Finanzierungslücke: Wer kommt für die Kita-Kosten bis September auf?

Erfurt.  Wer die Kindergartenkosten vom 1. August bis zum 6. September finanziert, ist nicht geklärt. Der Gemeinde- und Städtebund befürchtet, auf drei Millionen Euro sitzen zu bleiben.

Eine große Finanzierungslücke im neuen Kita-Betreuungsgesetz bemängelt der Gemeinde- und Städtebund und fordert Klärung vom Land.

Eine große Finanzierungslücke im neuen Kita-Betreuungsgesetz bemängelt der Gemeinde- und Städtebund und fordert Klärung vom Land.

Foto: Sebastian Gollnow/dpa

Das neue Kita-Betreuungsgesetz regelt die Beitragsfreiheit für die letzten 24 Monate vor Schuleintritt. Doch kurz vor seinem Inkrafttreten am 1. August sorgt es für großen Unmut beim Thüringer Gemeinde- und Städtebund, der für dieses Jahr eine Finanzierungslücke von fünf Wochen ausgemacht hat.

Das Problem sei dringlich, darauf habe man Bildungsminister Helmut Holter (Linke) bereits am 3. Juli in einem Schreiben hingewiesen. Eine Antwort, so Verbandsgeschäftsführer Ralf Rusch, stehe aus.

Konkret betrifft es die Kindergartenkosten vom 1. August bis 6. September für jene Kinder, die im kommenden Jahr eingeschult werden.
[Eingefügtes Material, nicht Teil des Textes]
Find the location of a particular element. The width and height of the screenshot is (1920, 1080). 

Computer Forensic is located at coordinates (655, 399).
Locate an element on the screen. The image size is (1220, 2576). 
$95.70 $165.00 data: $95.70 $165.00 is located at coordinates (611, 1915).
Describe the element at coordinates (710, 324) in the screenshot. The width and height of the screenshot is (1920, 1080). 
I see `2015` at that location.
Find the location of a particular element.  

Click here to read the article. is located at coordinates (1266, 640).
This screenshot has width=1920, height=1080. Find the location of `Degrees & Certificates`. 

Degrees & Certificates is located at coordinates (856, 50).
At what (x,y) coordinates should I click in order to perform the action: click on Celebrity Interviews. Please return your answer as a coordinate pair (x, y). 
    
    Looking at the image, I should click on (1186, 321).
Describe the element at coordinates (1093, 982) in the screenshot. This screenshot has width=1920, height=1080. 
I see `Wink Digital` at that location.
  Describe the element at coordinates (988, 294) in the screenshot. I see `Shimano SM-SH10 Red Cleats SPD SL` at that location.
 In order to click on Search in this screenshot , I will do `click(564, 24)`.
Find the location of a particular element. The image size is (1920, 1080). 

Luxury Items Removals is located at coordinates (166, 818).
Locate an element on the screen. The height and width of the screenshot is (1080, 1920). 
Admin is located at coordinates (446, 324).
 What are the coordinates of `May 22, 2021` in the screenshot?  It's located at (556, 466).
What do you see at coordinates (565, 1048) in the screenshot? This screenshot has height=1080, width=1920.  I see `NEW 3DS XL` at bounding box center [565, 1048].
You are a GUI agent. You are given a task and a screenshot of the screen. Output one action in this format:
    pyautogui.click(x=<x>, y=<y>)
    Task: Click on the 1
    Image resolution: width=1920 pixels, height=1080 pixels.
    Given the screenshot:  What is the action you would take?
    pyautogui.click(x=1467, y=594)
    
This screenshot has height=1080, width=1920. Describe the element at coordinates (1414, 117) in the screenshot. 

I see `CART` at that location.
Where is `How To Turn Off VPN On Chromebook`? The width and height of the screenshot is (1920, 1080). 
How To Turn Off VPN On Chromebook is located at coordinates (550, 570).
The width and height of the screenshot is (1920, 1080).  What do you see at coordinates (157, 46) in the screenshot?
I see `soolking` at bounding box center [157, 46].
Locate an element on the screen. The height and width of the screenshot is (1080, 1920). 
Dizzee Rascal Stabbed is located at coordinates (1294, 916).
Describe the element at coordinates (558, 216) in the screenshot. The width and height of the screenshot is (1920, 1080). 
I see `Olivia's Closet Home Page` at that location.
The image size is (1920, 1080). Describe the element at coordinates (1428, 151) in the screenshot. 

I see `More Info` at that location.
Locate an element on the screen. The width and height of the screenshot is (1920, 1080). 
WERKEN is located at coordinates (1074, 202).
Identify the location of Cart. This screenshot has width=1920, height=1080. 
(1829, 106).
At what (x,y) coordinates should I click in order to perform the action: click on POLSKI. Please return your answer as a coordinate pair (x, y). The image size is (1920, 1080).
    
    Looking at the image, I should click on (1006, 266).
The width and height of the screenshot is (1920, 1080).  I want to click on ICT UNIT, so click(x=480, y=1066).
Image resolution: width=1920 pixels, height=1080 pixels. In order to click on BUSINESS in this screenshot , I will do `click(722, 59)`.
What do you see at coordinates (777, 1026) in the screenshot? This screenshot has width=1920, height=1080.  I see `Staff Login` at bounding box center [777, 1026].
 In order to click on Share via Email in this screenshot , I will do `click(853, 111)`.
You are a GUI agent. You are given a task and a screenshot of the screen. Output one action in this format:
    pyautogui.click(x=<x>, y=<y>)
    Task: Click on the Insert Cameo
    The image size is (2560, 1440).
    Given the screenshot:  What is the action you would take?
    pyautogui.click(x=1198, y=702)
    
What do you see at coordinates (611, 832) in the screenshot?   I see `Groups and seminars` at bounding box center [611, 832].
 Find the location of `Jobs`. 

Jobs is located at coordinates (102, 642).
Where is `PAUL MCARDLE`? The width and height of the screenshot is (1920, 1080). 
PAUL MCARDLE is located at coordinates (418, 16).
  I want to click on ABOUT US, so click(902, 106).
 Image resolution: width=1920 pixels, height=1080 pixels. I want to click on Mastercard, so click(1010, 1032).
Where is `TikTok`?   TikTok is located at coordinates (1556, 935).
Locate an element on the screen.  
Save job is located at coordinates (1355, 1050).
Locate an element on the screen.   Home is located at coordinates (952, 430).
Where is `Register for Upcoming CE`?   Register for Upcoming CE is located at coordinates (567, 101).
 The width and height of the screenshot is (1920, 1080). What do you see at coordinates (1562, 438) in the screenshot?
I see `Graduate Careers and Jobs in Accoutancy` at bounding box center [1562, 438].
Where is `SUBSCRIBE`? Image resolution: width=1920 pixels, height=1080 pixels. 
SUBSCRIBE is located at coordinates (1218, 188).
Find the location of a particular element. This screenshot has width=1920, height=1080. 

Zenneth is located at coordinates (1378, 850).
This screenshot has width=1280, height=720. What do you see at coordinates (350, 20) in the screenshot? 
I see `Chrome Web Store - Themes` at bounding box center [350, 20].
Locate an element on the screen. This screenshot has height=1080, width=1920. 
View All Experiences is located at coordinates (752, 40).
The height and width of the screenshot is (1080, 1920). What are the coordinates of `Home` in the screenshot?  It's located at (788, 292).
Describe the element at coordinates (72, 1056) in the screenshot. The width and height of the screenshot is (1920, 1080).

Denn die Rückerstattung der ausgefallenen Gebühren an die Kommunen sollen vom Bildungsministerium schuljahrgangsweise zurückgezahlt werden.

Verband sieht verfassungsrechtliche Bedenken

Weil aber das Schuljahr 2021 erst am 6. September beginnt sei ungeklärt, wer für die Kita-Gebühren für die Zeit vom 1. August bis 6. September 2020 aufkommen soll, teilte Ralf Rusch mit. Er gehe von einer Summe von rund drei Millionen Euro aus, auf denen die Kommunen sitzen bleiben. Denn für die Eltern sei ja klar, dass die Beitragsfreiheit ab 1. August gilt, wenn das Gesetz in Kraft tritt, und nicht der 6. September, wenn die letzten zwölf Kita-Monate beginnen.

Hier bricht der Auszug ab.